In July 2019, the FDA granted a Breakthrough Therapy designation for lenvatinib, a multikinase inhibitor targeting VEGFR 1–3, FGFR 1–4, PDGFR-α, RET, and KIT) in combination with the PD-1inhibitor pembrolizumab for the first-line treatment of patients with unresectable HCC, based on the results from the phase 1b KEYNOTE-524/Study 116 trial-NCT03006926 (Nakano et al., 2020; Finn et al., 2020). An ongoing double-blind randomized controlled phase III study of lenvatinib plus pembrolizumab as a first-line treatment for HCC versus lenvatinib plus placebo (NCT03713593) to further assess the efficacy and safety of this combination in patients with HCC is now ongoing (Finn et al., 2020), the results of which are also likely to have potential implications for cHCC-CCA and iCCA, notably those formed in association with viral hepatitis and cirrhosis.

Other suggested considerations for targeting of tumor stroma and immune checkpoints in iCCA include the use of BH3 mimetics such as navitoclax to deplete activated CAFs, together with PD-L1 inhibition to reconstruct T-cell response and anti-tumor immunity (Mertens et al., 2018). A number of phase I/II clinical trials (e.g., NCT02341625, NCT03644550, NCT03371381) assessing targeted therapies for Msln expressing cancers based on antibody-based drugs (8BMS-98614; LMB-100) or vaccines (live attenuated Lysteria monocytogenes) in combination with immune checkpoint inhibitors (nivolumab; pembrolizumab) are currently recruiting or ongoing. In addition, a limited number of clinical trials (e.g., NCT03615313; NCT03030001) for targeted therapy of Msln positive advanced solid tumors with PD-1 antibody expressing mesothelin specific chimeric antigen receptor T (CAR-T) cells have also been reported to be in development (Lv & Li, 2019). In support of this strategy, Lal et al (2019) have recently demonstrated that CAR-T cells targeting Msln and secreting PD-L1 antibodies enhanced antitumor efficacy when compared with Msln-targeted CAR-T cells in xenograft mouse models of mesothelioma, pancreatic, and ovarian cancers. The results of these trials are awaited with anticipation, since they may have important implications for the treatment Msln-expressing iCCA.
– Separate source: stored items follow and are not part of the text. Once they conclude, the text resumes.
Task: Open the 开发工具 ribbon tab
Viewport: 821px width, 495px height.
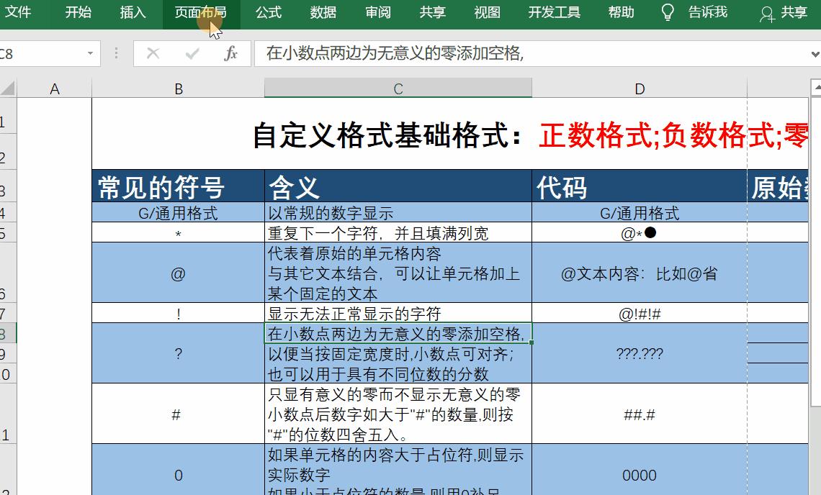Action: [x=554, y=12]
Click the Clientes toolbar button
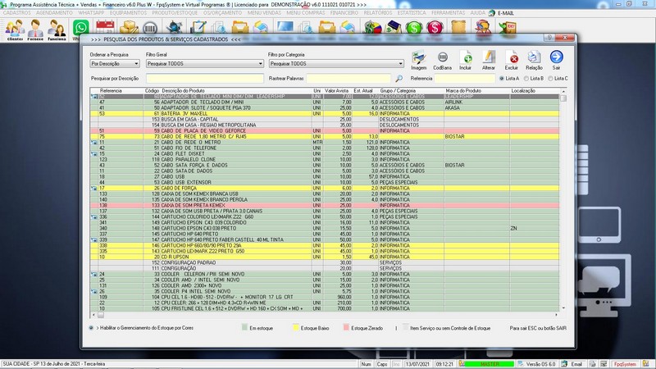The image size is (656, 369). [x=14, y=30]
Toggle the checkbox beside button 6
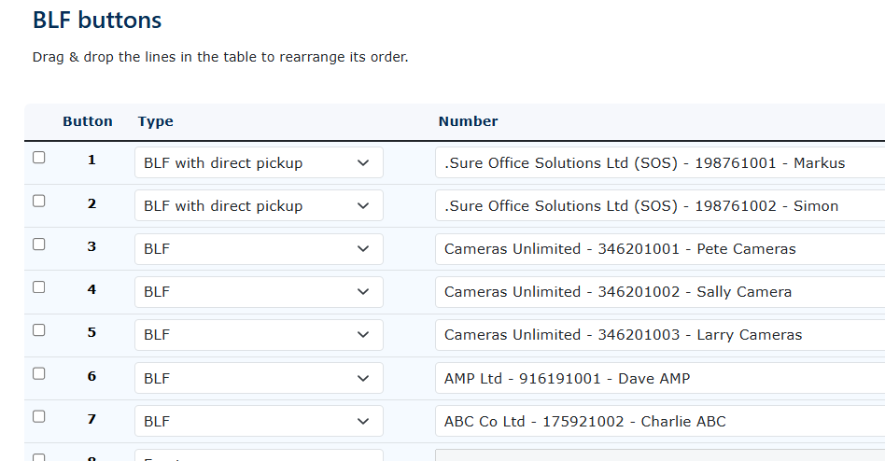 (39, 373)
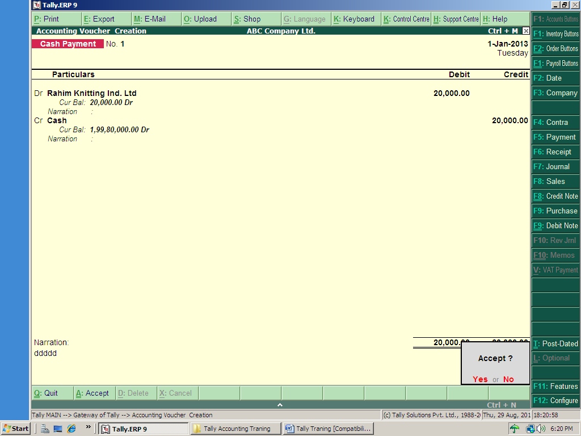Open F9 Purchase voucher
The image size is (581, 436).
click(x=554, y=211)
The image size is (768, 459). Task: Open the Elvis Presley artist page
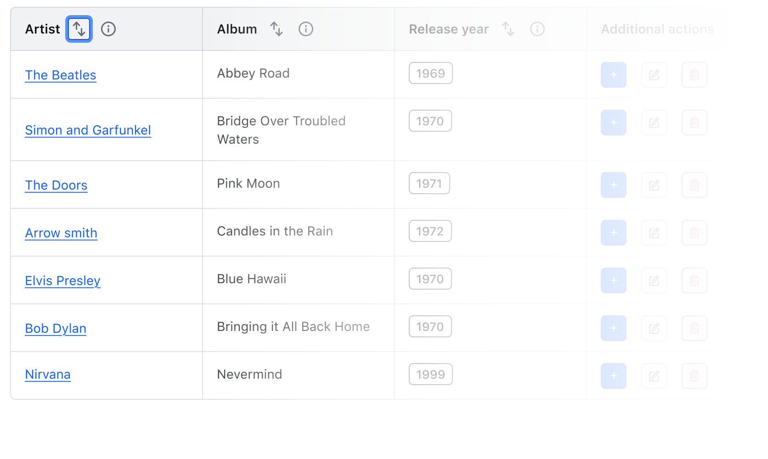[62, 280]
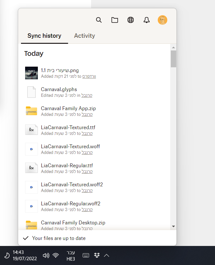Open the Dropbox folder icon

[114, 20]
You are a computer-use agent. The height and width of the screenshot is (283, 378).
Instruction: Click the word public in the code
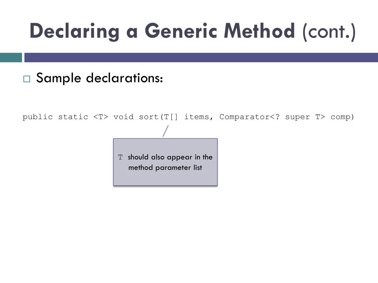pyautogui.click(x=38, y=117)
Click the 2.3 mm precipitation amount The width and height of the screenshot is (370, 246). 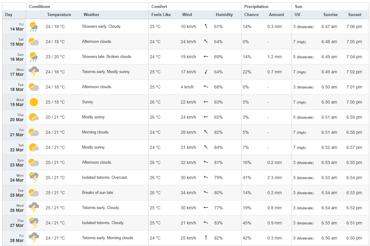point(275,178)
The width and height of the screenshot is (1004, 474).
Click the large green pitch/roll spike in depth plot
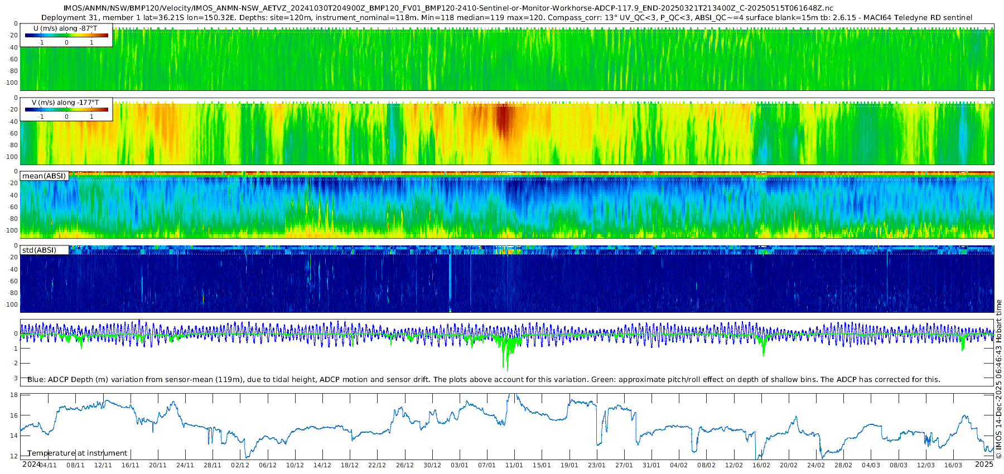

Last, a better understanding of cellular heterogeneity and functions of the desmoplastic reaction in iCCA is needed inorder to successfully exploit its potential as a therapeutic target while avoiding any possibility of accelerating malignant aggressiveness. Multiple CAF subtypes demonstrating inter- and intra-tumoral heterogeneity have been demonstrated in human desmoplastic pancreatic desmoplastic adenocarcinoma, which may account for inconsistencies in preclinical results and the failure of some stromal targeted agents (Neuzillett et al., 2019). Two separate classes of CAFs, one expressing myofibroblastic features (α-SMA) and the other expressing inflammatory fibroblast features (i.e., IL-6 secretion) have also been shown to coexist in the desmoplastic stroma of pancreatic cancer and to show distinct transcriptional profiles (Öhlund et al., 2019). Furthermore, as previously alluded to, the reactive microenvironment in primary iCCA is distinct from that of metastatic iCCA. In this context, careful attention needs to be given to advancing the development of in vivo models closely reproducing the morpho-molecular pathology and TRS of early, advanced, and metastatic human iCCA in an effort to precisely identify and test primary and adjuvant combinational therapeutic strategies against advanced disease that can predictively translate into more novel systemic targeted agent and immunotherapeutic treatments for iCCA patients, as well as for those with other more common desmoplastic cancers.